----- Recorded data
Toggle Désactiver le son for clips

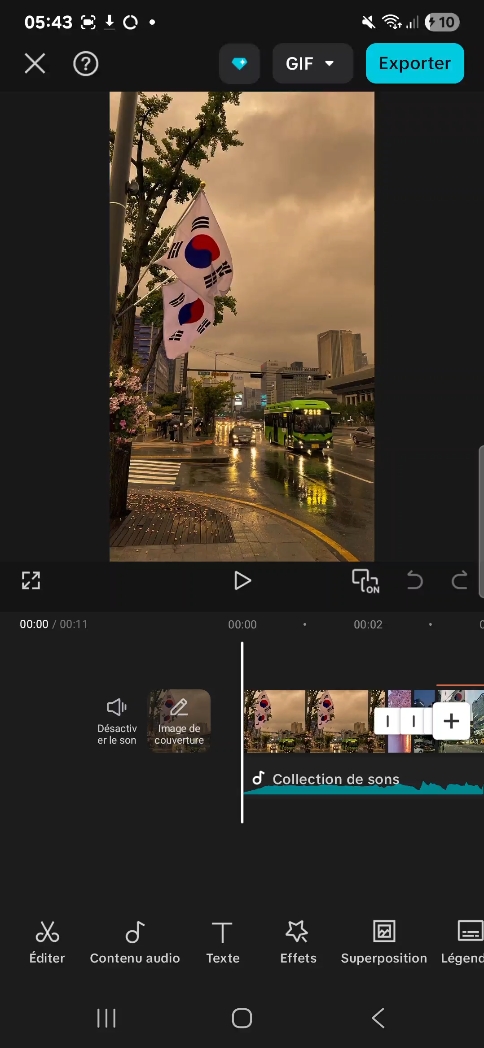117,721
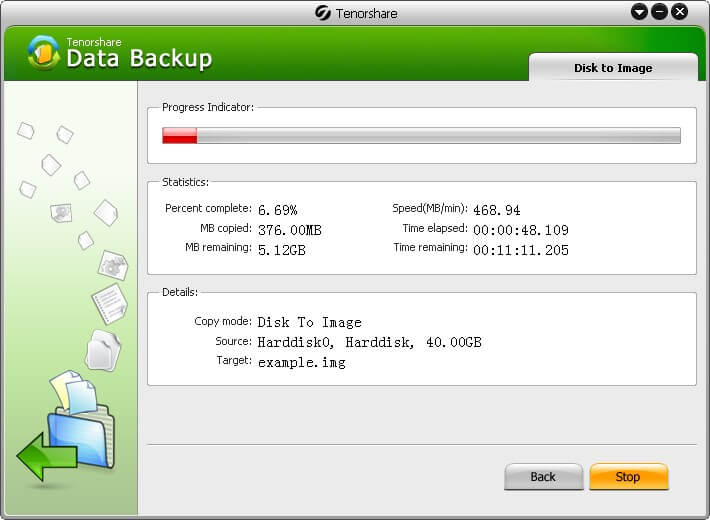Click the Percent complete value 6.69%
The width and height of the screenshot is (710, 520).
(278, 210)
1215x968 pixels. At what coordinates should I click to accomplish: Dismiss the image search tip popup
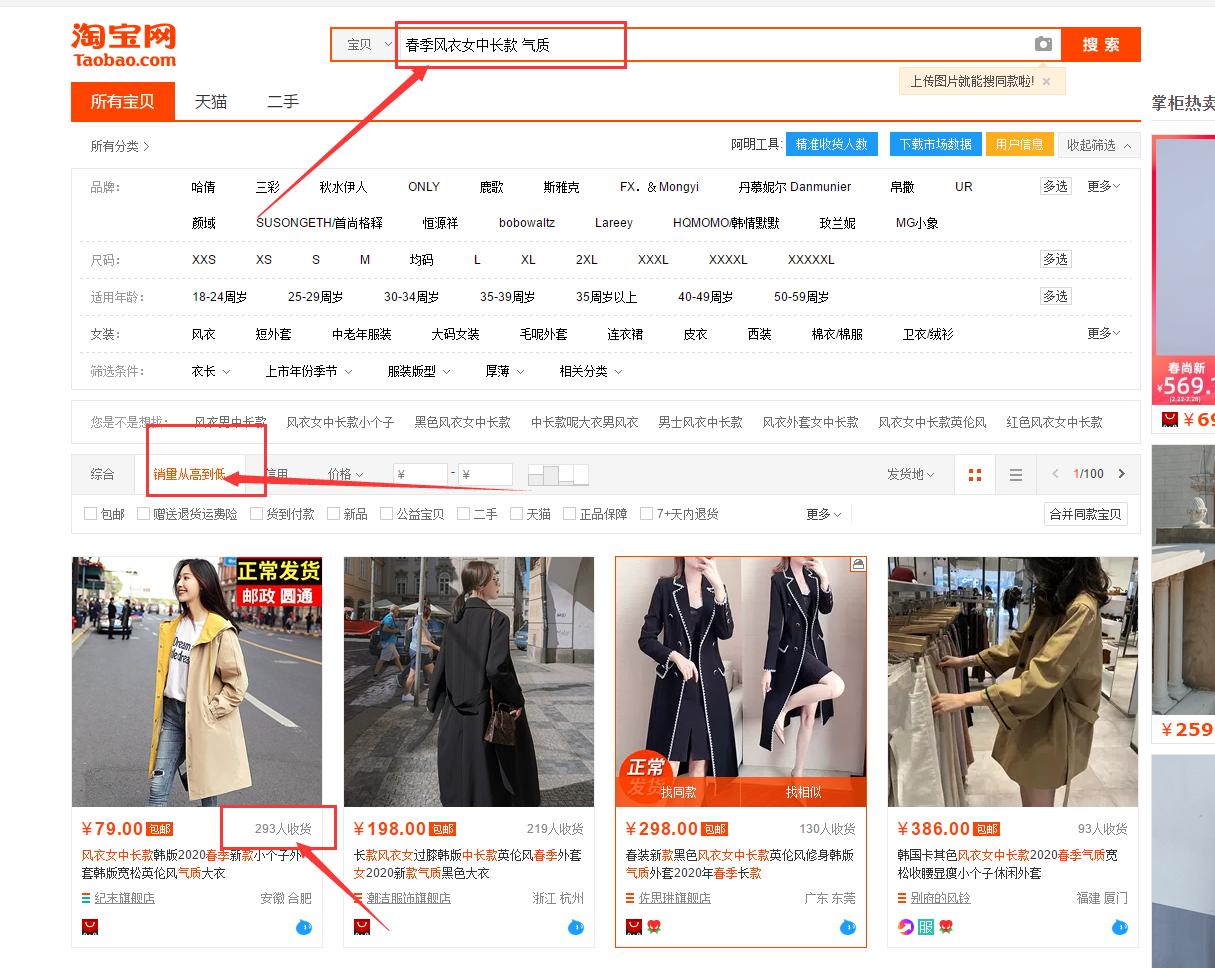click(x=1045, y=80)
----------
*What this task involves*: Pictures are to be omitted. Print exactly the lines from the line containing "1215x968 pixels. At" through the final line of the material above, both included.

*Result of the task*:
1215x968 pixels. At what coordinates should I click to accomplish: Dismiss the image search tip popup
click(x=1045, y=80)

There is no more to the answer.